— BEGIN —
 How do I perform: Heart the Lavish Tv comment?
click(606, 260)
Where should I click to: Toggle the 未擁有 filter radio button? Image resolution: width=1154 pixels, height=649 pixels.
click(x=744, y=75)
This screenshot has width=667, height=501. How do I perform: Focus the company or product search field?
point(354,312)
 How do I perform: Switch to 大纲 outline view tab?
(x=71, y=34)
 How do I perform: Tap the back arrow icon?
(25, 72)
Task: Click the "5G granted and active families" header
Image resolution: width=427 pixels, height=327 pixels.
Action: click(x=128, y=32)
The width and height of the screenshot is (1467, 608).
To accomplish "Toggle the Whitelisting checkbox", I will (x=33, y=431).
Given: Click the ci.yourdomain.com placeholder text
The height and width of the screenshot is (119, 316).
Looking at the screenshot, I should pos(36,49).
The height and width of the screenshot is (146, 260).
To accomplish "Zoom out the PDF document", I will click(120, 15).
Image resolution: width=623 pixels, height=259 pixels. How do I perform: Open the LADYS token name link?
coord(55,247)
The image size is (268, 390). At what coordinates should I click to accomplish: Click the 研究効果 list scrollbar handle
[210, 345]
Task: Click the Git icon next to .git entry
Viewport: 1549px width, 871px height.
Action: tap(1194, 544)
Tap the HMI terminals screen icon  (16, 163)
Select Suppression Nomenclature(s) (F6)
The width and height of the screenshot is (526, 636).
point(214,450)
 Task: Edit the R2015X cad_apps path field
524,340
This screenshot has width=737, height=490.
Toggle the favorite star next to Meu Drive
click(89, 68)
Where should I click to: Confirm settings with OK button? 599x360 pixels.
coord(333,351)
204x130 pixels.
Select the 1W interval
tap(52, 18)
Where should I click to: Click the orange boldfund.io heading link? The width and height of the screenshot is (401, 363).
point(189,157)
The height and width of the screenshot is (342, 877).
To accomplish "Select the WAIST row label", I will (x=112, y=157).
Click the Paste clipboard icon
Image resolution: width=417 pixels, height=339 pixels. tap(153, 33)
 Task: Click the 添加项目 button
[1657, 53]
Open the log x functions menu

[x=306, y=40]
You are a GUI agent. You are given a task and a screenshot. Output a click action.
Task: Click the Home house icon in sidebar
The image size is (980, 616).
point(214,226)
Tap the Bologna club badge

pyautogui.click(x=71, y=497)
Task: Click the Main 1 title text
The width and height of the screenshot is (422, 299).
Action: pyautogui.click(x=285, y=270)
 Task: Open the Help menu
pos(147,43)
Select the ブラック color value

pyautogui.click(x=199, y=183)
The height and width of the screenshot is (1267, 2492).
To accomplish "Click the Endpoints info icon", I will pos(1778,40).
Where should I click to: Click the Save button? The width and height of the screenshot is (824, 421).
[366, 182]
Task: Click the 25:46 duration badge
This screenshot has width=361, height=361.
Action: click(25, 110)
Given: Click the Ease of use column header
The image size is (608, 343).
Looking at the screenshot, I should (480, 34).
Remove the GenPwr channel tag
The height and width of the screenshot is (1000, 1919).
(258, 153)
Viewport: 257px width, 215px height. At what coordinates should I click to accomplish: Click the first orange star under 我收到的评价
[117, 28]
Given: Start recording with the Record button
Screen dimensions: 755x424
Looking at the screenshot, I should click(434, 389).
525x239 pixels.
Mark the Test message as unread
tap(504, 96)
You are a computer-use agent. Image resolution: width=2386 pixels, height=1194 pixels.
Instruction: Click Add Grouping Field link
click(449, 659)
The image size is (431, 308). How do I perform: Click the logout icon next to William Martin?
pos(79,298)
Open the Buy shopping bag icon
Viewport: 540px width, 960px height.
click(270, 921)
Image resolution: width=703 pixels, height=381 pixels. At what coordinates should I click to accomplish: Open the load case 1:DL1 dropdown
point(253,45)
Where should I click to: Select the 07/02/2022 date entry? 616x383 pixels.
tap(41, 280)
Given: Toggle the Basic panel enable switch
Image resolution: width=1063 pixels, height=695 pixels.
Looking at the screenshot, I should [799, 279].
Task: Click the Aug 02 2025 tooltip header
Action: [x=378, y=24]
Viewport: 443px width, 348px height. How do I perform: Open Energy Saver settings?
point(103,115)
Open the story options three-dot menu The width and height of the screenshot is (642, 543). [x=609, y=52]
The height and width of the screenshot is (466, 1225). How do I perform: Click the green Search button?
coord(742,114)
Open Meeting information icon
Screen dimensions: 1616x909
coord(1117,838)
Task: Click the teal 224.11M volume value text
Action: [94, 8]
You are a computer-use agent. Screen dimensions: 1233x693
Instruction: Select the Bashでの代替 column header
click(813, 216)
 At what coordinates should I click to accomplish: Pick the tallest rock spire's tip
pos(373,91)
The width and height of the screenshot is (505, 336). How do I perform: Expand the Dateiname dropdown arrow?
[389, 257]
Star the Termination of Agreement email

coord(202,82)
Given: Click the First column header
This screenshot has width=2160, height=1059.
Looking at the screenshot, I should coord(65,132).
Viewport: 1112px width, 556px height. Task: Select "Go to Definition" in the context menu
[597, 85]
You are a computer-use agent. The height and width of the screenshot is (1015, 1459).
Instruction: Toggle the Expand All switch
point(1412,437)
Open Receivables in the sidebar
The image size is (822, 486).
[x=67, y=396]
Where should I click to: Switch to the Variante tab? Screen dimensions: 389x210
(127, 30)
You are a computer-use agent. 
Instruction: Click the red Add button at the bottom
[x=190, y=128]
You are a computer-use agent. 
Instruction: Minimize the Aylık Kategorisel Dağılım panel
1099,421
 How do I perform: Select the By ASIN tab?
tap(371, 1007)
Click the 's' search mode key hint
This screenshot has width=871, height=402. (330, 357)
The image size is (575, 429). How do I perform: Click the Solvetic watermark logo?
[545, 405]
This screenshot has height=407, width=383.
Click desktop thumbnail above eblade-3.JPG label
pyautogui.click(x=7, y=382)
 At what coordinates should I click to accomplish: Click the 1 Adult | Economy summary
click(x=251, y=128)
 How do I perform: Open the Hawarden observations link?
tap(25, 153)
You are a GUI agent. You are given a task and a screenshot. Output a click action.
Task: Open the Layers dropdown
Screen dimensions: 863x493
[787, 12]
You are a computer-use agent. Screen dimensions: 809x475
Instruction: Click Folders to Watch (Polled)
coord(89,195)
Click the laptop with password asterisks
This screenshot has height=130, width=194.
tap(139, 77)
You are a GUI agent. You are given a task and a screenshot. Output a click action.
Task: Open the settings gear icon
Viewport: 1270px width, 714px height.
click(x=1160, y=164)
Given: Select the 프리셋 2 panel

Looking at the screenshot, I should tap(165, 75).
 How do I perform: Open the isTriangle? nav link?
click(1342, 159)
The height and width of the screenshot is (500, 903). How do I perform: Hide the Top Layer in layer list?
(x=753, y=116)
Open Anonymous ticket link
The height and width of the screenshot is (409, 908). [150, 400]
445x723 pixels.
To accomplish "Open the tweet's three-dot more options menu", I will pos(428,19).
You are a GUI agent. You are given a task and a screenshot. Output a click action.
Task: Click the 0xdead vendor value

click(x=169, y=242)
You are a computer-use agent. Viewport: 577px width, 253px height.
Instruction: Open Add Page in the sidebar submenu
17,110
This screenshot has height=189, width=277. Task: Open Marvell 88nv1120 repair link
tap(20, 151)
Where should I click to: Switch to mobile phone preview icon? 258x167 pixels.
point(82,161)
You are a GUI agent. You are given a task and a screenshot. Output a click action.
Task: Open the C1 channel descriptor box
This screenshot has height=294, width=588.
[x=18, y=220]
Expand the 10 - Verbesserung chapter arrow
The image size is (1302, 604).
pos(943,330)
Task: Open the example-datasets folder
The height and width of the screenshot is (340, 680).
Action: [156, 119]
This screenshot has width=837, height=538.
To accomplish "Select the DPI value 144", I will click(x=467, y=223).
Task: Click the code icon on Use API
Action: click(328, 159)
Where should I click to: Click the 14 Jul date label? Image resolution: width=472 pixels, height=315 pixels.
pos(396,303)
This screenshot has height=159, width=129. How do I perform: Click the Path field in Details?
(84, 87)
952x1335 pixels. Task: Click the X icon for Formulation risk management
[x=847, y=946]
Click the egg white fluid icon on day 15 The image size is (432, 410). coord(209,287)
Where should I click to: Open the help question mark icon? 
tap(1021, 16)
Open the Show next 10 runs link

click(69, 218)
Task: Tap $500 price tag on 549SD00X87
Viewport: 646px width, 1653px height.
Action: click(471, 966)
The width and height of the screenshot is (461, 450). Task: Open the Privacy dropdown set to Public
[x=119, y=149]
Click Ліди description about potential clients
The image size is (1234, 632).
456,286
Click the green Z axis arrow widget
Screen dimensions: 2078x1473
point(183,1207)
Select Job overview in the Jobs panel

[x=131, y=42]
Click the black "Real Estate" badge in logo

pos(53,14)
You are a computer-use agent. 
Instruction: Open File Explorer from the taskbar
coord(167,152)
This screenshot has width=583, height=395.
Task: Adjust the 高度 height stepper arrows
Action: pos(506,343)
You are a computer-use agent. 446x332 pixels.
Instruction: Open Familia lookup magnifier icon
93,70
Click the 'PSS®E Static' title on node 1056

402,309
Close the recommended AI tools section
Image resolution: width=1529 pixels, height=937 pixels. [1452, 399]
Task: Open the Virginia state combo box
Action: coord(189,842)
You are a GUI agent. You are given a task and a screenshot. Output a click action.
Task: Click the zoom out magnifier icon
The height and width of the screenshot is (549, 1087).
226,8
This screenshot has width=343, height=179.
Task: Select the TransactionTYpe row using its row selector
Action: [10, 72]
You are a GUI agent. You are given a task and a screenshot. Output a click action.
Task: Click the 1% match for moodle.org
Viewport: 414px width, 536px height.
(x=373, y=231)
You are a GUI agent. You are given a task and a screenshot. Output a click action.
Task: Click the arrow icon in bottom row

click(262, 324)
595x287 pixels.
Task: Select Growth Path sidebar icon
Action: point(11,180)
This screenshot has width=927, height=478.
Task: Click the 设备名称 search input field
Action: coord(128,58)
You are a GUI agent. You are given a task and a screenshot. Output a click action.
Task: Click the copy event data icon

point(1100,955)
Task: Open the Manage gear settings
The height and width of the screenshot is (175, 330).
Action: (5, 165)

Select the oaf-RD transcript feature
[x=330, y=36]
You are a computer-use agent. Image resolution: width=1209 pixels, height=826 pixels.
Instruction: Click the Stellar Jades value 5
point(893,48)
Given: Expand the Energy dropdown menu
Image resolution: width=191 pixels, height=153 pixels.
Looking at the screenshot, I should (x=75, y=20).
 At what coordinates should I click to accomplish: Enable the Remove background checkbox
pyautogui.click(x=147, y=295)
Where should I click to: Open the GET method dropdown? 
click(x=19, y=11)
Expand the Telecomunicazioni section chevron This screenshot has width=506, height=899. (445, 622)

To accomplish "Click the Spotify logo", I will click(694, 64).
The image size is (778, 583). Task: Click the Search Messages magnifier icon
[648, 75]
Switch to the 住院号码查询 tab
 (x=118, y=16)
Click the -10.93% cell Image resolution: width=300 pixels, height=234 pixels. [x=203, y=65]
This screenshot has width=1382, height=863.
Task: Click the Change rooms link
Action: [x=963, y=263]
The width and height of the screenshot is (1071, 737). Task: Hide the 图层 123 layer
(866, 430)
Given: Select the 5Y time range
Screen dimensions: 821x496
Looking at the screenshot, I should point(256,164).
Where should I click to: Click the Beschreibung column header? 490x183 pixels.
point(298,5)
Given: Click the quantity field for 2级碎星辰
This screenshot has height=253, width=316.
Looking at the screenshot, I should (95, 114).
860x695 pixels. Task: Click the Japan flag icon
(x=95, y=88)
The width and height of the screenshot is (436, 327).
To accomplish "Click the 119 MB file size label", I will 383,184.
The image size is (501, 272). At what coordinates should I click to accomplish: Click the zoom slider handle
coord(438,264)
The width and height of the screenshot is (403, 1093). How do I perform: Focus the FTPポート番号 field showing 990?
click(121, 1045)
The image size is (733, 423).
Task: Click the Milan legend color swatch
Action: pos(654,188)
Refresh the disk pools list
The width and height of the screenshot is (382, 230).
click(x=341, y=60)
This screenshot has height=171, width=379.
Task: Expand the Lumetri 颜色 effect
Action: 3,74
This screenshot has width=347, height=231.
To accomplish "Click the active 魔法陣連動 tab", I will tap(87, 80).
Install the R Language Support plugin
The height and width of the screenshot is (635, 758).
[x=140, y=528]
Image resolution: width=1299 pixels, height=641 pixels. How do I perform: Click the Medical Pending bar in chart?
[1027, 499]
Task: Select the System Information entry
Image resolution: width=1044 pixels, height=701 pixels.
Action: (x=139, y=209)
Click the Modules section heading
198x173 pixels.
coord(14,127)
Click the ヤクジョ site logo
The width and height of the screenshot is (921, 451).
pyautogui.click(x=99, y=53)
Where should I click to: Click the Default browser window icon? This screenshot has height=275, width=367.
— END —
- SET TASK
Update the stretch from the line containing "You are a computer-use agent. Screen dimensions: 809x475" through the line containing "Action: click(328, 159)" by changing "GUI agent" to "UI agent" throughout, with everything else left the same.

- REPLY TO THE TASK
You are a computer-use agent. Screen dimensions: 809x475
Instruction: Click Folders to Watch (Polled)
coord(89,195)
Click the laptop with password asterisks
This screenshot has height=130, width=194.
tap(139, 77)
You are a UI agent. You are given a task and a screenshot. Output a click action.
Task: Open the settings gear icon
Viewport: 1270px width, 714px height.
click(x=1160, y=164)
Given: Select the 프리셋 2 panel

Looking at the screenshot, I should tap(165, 75).
 How do I perform: Open the isTriangle? nav link?
click(1342, 159)
The height and width of the screenshot is (500, 903). How do I perform: Hide the Top Layer in layer list?
(x=753, y=116)
Open Anonymous ticket link
The height and width of the screenshot is (409, 908). [150, 400]
445x723 pixels.
To accomplish "Open the tweet's three-dot more options menu", I will pos(428,19).
You are a UI agent. You are given a task and a screenshot. Output a click action.
Task: Click the 0xdead vendor value

click(x=169, y=242)
You are a computer-use agent. Viewport: 577px width, 253px height.
Instruction: Open Add Page in the sidebar submenu
17,110
This screenshot has height=189, width=277. Task: Open Marvell 88nv1120 repair link
tap(20, 151)
Where should I click to: Switch to mobile phone preview icon? 258x167 pixels.
point(82,161)
You are a UI agent. You are given a task and a screenshot. Output a click action.
Task: Open the C1 channel descriptor box
This screenshot has height=294, width=588.
[x=18, y=220]
Expand the 10 - Verbesserung chapter arrow
The image size is (1302, 604).
pos(943,330)
Task: Open the example-datasets folder
The height and width of the screenshot is (340, 680).
Action: [156, 119]
This screenshot has width=837, height=538.
To accomplish "Select the DPI value 144", I will click(x=467, y=223).
Task: Click the code icon on Use API
Action: click(328, 159)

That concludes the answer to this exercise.